I'll try to get pictures as soon as possible, too! And good luck with your calc.
Nice work. What does the inside look like? It still must have been very delicate soldering. You might be able to get even high speeds by adding wait states, however the clock speed tester doesn't compensate for wait states. Also, the wait states will make the calculator seem a little slower. Depending on the hardware, they may only be needed for flash, so the OS would be slower, but assembly RAM programs might run fast. Regardless, we're seeing more and more people reporting that the calculator handles well 20 MHz, so I wonder why TI didn't give the TI-84+CSE that little extra speed. Thanks! I'll be honest, the inside does look a little messy. I accidentally broke off one of the solder pads from the original resistor and had to very carefully solder the wire to the remaining material. It wasn't very stable at all, so I put a dab of hot glue on there to ensure nothing would budge. Nothing too bad though, and I'm sure many will find it fairly easy to do. I would get pictures, but I don't want to be embarrassed...

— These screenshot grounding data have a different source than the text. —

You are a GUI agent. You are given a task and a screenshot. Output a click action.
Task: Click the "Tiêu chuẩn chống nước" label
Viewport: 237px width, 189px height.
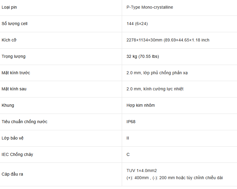[x=24, y=122]
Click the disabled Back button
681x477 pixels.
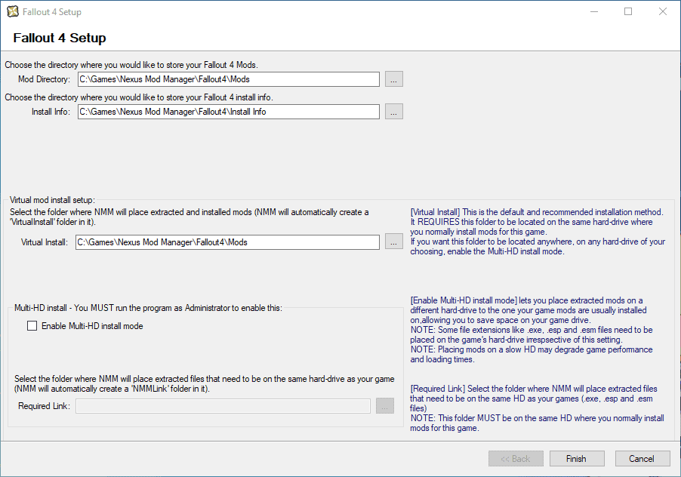516,458
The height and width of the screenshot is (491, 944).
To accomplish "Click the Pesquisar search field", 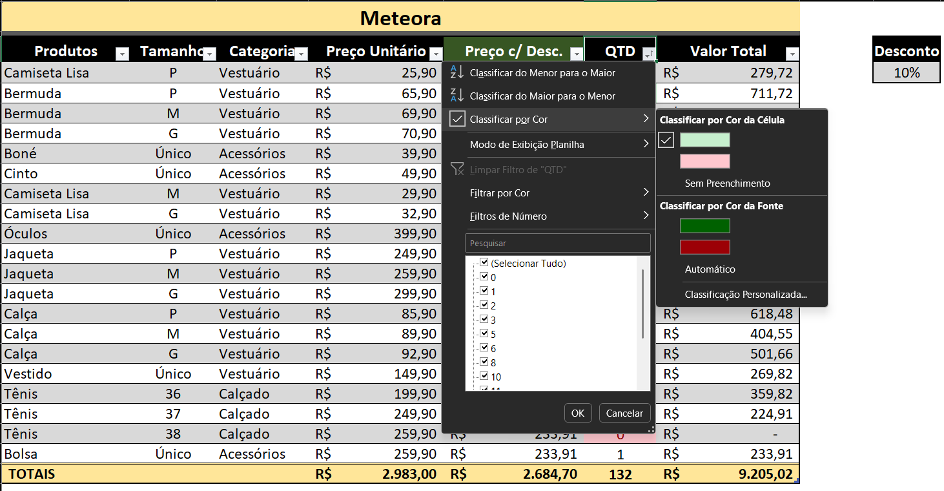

That sounds like an interesting idea. I'm not sure I'll be able to implement it though, so I'll have to leave it up to one of you guys.
I can confirm that it runs very well at 20-21mhz, I really wish TI treated the CSE better. ez80? Better asic for higher clock speeds? Dunno, anything would've been good.
The TA1 ASIC is very different. It has fewer pins (each pin on a chip costs about a penny, so reducing pin count saves money), so the pinout is totally different. So you might well have hacked the wrong circuit. (Unless you already did the following:) You need to look for a similar arrangement of a capacitor and pair of resistors to hack.Looking at my t84+ board in front of me, the similar circuit seems to be in the same relative location, and the capacitor and resistors are even named the same ("C05D", "R08D", "R07D"), the only difference being that the asic pins corresponding to them are on the side instead of the bottom. I knocked off R07D just like I did with the others, soldered on a new resistor, and booted it. It showed the "RAM Cleared" screen like normal but froze when it completed the operation. Afterwards I tried putting back the original resistor value of ~1100 ohms and it didn't work either, so I'm lost. Maybe I accidentally messed up another circuit. I'll look at it again later.
That's really amazing...! The first CSE overclock, and it needs it desperately! I'd want to try this, but I wouldn't stand a pot sticking out the top, I'd want it simply OCed to the highest it can while being known to be stable, permanently.
Thank you! You don't have to use a potentiometer, any resistor will do. Then it'll look just like any other CSE, but 10x awesomer.
But wow, you could've possibly bricked your CSE like your 84+ x.x
Don't worry about my bricked calculators, they all died for a good cause.